07 de marzo de 2011 a las 11:40 a. m.
Fabián Sacarelli (Enviado especial a Buenos Aires)
Copa Davis: sólo se trata de convivir

Antes de que se decretara el triunfo frente a los rumanos, había serenidad en el campamento argentino.

Se notó en la actitud de los jugadores y del cuerpo técnico, en los entrenamientos sin misterios y en la química entre los protagonistas en cada partido.

Y se tradujo en el resultado final: una paliza 4-1 en Parque Roca, escenario que comienza a ganarse su propio espacio en los libros del tenis argentino.

Un panorama muy distinto a los entredichos que surgieron tras la derrota en Lyon, ante Francia, en las semifinales de 2010. Aquella vez hubo cruces entre el cordobés David Nalbandian y el capitán Modesto "Tito" Vázquez, que no hicieron más que reflejar el mal clima interno que se intuía, pero que hasta ese momento no había tenido manifestaciones concretas.

A limar asperezas

Un diálogo entre Nalbandian y Juan Martín Del Potro (coincidieron en el vuelo Auckland-Buenos Aires, en enero), en la que el tandilense le expresó al cordobés su predisposición para jugar la Davis, comenzó a limar asperezas.

¿Qué se dijo? "Eso queda entre nosotros", se excusó el unquillense. Sin embargo, no fue una charla extensa.

Duró unos 20 minutos en los que David le consultó sobre el estado de su lesión en la muñeca. Del Potro le manifestó que aún sentía molestias, pero que quería hacer la gira sobre cemento por Estados Unidos para recuperar confianza.

Además, que si le iba bien le gustaría sumarse al equipo. Pero antes le solicitó al capitán ausentarse en esta primera serie. Y estuvieron de acuerdo.

Luego hubo un encuentro rápido pero cordial en el ATP de Buenos Aires, el mes pasado, entre "Tito" y el unquillense, en el que el capitán le aseguró a David que estaba en el equipo, con muestras de llevar ambos una respetuosa relación.Las partes disociadas desde aquella final perdida ante España en Mar del Plata comenzaron a acercarse en las últimas semanas, y eso se notó en la tranquilidad del equipo.

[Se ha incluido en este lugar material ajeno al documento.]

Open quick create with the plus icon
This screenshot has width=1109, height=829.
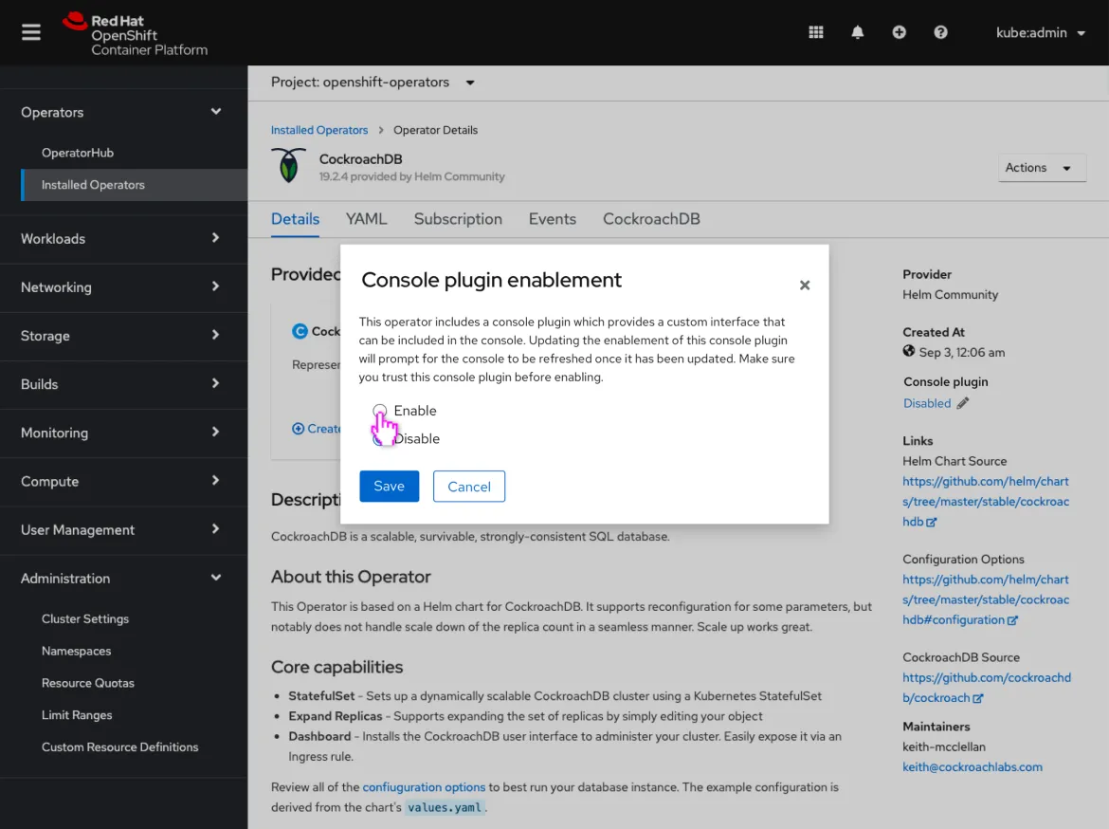click(x=899, y=31)
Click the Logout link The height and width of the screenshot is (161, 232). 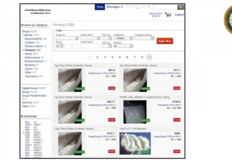click(x=179, y=15)
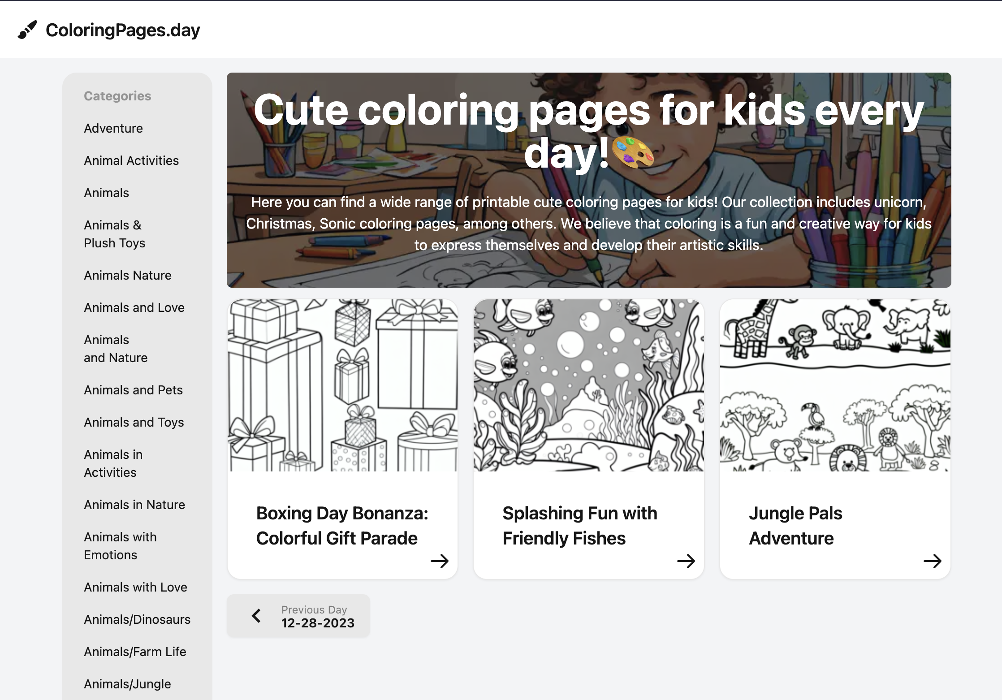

"Sentí una química especial estos días. Estoy orgulloso de los muchachos por cómo se prepararon, y porque cada uno ganó su punto", elogió el capitán antes de los singles de ayer, en una señal de conformidad.

Por su parte, Juan Chela sumó su punto de vista y expuso: "Todos debemos tirar para el mismo lado. Si ganamos la Davis, va a ser un logro de todos".

Así las cosas, y con otros tres integrantes del equipo con perfil bajo y presencia incondicional (Juan Mónaco, Chela y Eduardo Schwank), Argentina encara una competencia esperando que sus dos principales raquetas estén en condiciones para las próximas series.

Nalbandian es el líder del equipo y el principal referente para el público. Se lo ganó en los últimos años, pero lo acentuó con el gesto de terminar el partido del viernes jugando desgarrado en el aductor izquierdo.

¿Qué puede pasar en julio? Antes hay que ver si la muñeca le sigue molestando a Del Potro y si quiere arriesgar, y si Nalbandian llega recuperado de sus lesiones y de una muy posible operación de la hernia. Pero con ambos en condiciones, parece imposible que no ocupen los singles, cuando no son muchos los equipos en el mundo que pueden contar con dos raquetas de esa jerarquía.

El cordobés está convencido que para ganar la Davis, "Delpo" tiene que estar. Entonces, sólo se tratará de convivir y concentrarse en el único objetivo que beneficia a todos: la centenaria ensaladera.